This status quo is unacceptable.

Historically, routing attacks have been viewed primarily from the perspective of an attack on availability of Internet applications.  For example, an adversary can hijack Internet traffic towards a victim application server and cause unavailability (see YouTube’s 2008 hijack). A secondary perspective is that of confidentiality of unencrypted Internet communications. For example, an adversary can manipulate Internet routing to position itself on the communication path between a client and the application server and record unencrypted traffic: http://dyn.com/blog/mitm-internet-hijacking/

In this post, we  argue that conventional wisdom significantly underestimates the vulnerabilities introduced due to insecurity of Internet routing. In particular, we discuss recent research results that exploit BGP insecurity to attack the Tor network, TLS encryption, and the Bitcoin network.

BGP attacks on anonymity systems/Tor: The Tor network is a deployed system for anonymous communication that aims to protect user identity (IP address) in online communications. The Tor network comprises of over 7,000 relays which together carry terabytes of traffic every day. Tor serves millions of users, including political dissidents, whistle-blowers, law-enforcement, intelligence agencies, journalists, businesses and ordinary citizens concerned about the privacy of their online communications.

Tor clients redirect their communications via a series of proxies for anonymous communication. Layered encryption is used such that each proxy only observes the identity of the previous hop and the next hop in the communication, and no single proxy observes the identities of both the client and the destination.

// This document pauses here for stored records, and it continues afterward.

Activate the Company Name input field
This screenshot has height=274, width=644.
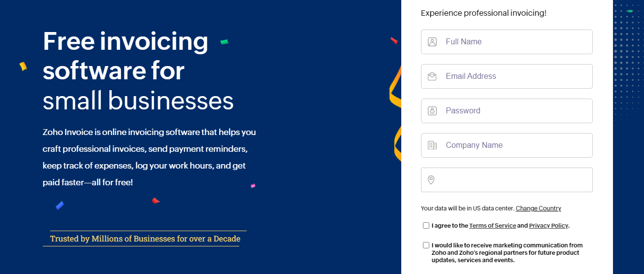click(x=507, y=145)
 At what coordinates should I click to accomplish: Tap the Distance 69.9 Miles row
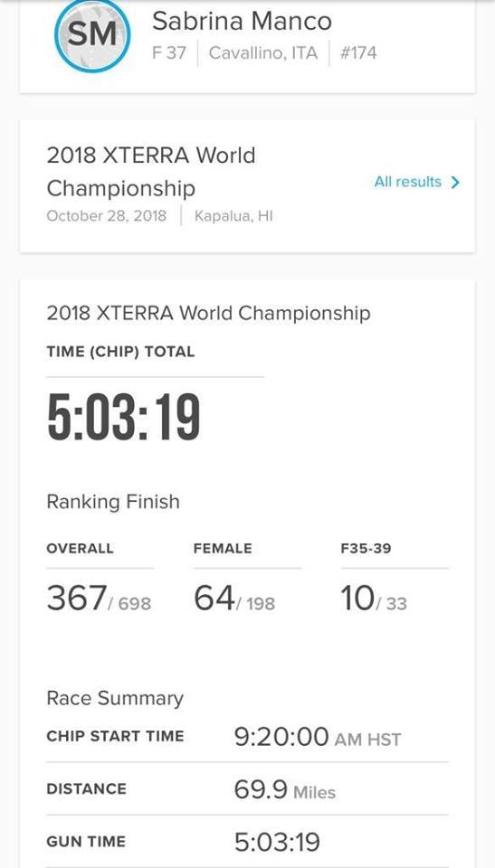(x=247, y=788)
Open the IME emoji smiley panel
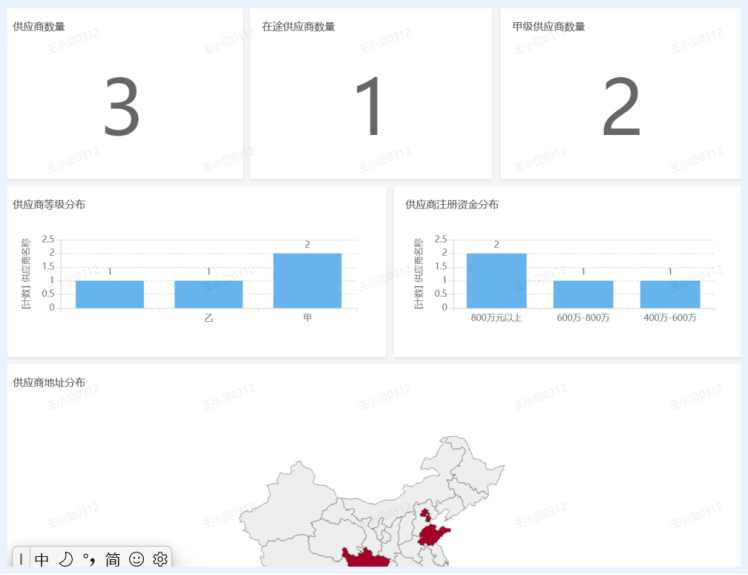Viewport: 748px width, 575px height. click(x=137, y=560)
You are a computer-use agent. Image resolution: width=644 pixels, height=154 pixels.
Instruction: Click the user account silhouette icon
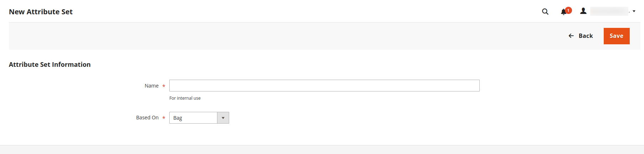tap(583, 11)
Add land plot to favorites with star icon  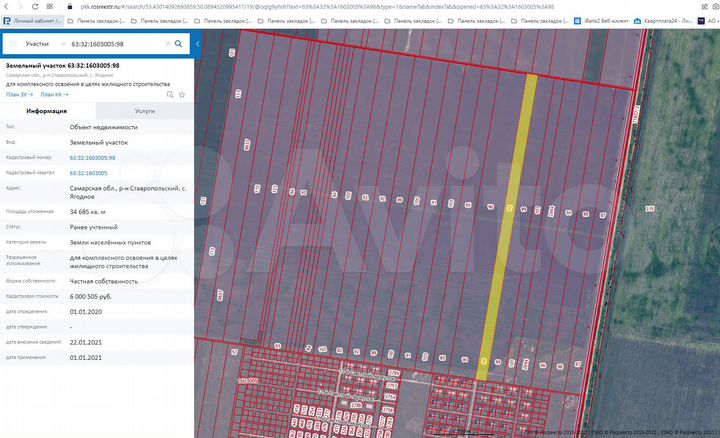point(183,93)
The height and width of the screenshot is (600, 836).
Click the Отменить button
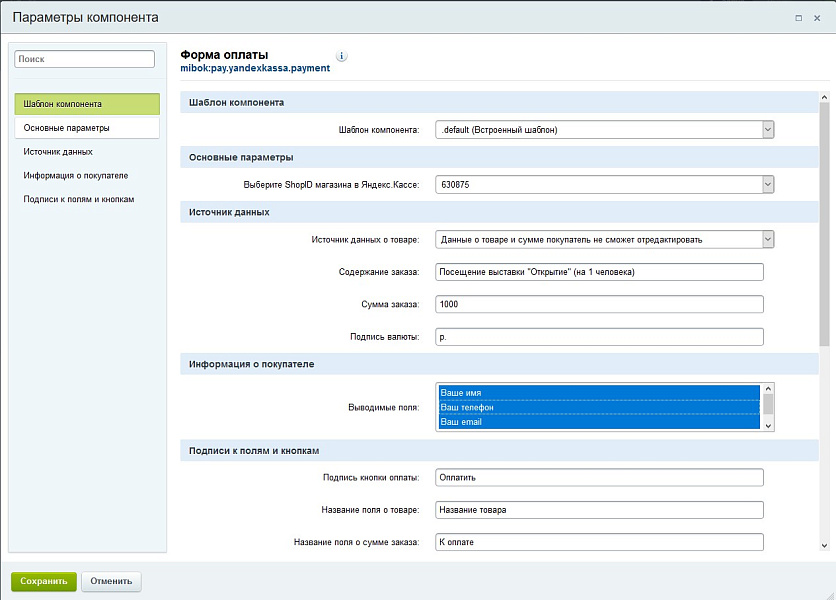111,581
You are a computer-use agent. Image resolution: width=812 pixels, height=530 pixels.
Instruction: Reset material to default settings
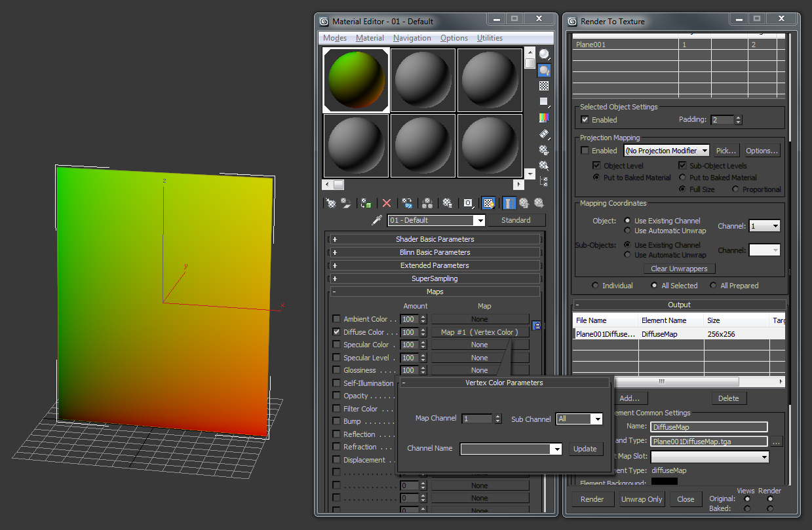click(387, 203)
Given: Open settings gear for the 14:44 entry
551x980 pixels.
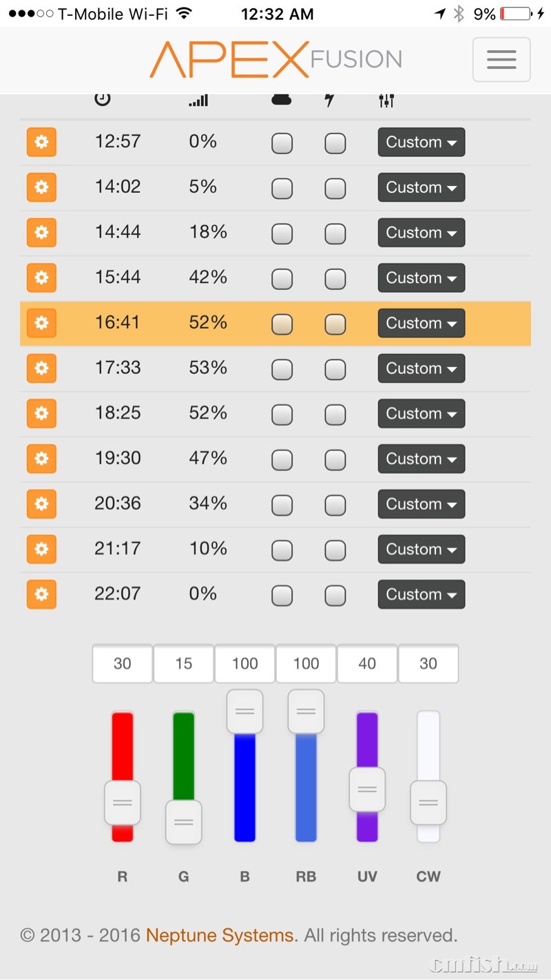Looking at the screenshot, I should click(x=41, y=233).
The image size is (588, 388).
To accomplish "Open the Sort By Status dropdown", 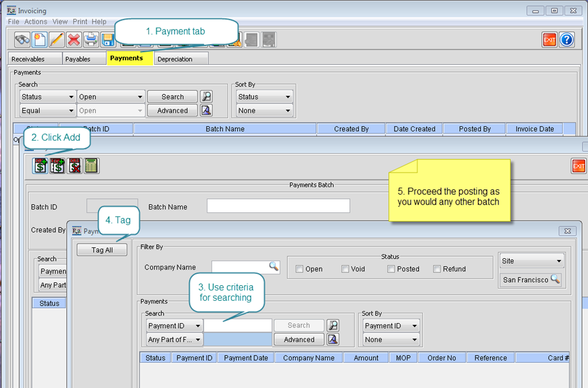I will click(x=264, y=97).
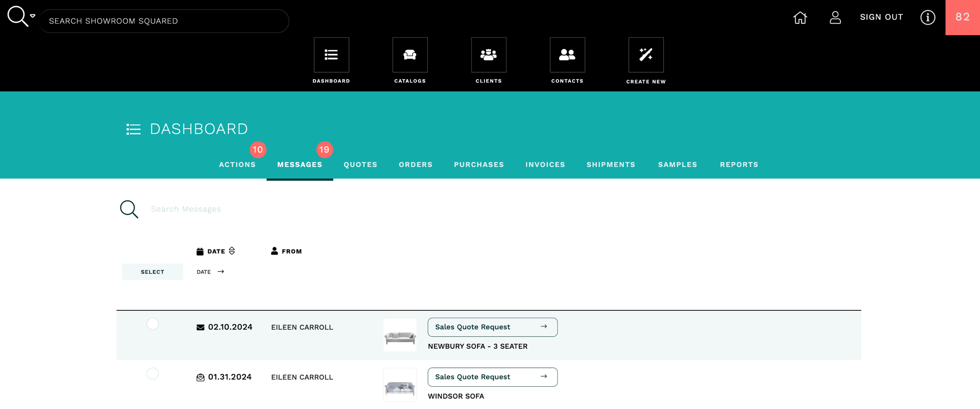Expand the search type dropdown arrow
The height and width of the screenshot is (409, 980).
(x=33, y=16)
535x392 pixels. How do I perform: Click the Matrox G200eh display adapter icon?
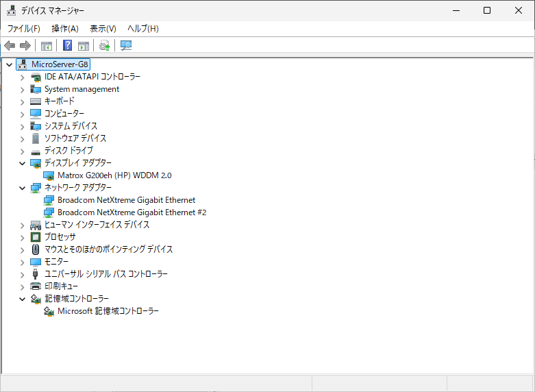pyautogui.click(x=49, y=175)
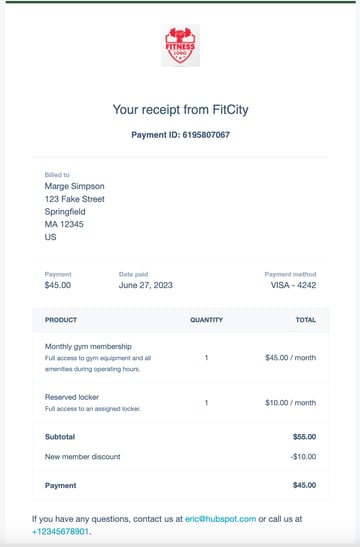Screen dimensions: 360x547
Task: Click the New member discount row
Action: (180, 457)
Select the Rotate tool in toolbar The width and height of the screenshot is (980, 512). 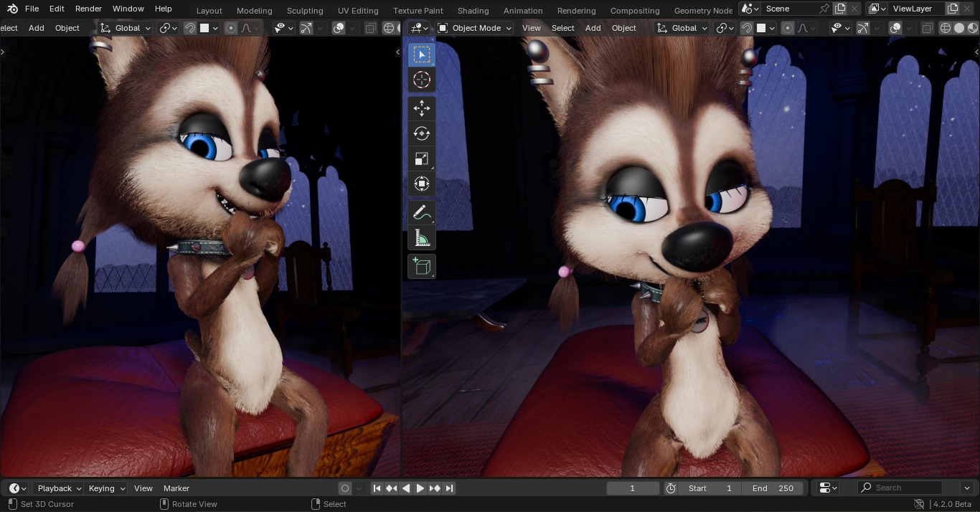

However, if an adversary can observe the traffic from the client to the Tor network, and from the Tor network to the destination, then it can leverage correlation between packet timing and sizes to infer the network identities of clients and servers (end-to-end timing analysis). Therefore, an adversary can first use BGP attacks to hijack or intercept Internet traffic towards the Tor network (Tor relays), and perform traffic analysis of encrypted communications to compromise user anonymity.

It is important to note that this timing analysis works even if the communication is encrypted. This illustrates an important point — the insecurity of Internet routing has important consequences for traffic-analysis attacks, which allow adversaries to infer sensitive information from communication meta-data (such as source IP, destination IP, packet size and packet timing), even if communication is encrypted.

We introduced the threat of “Routing Attacks on Privacy in Tor” (RAPTOR attacks) at USENIX Security in 2015. We demonstrated the feasibility of RAPTOR attacks on the Tor network by performing real-world Internet routing manipulation in a controlled and ethical manner.  Interested readers can see the technical paper and our project webpage for more details.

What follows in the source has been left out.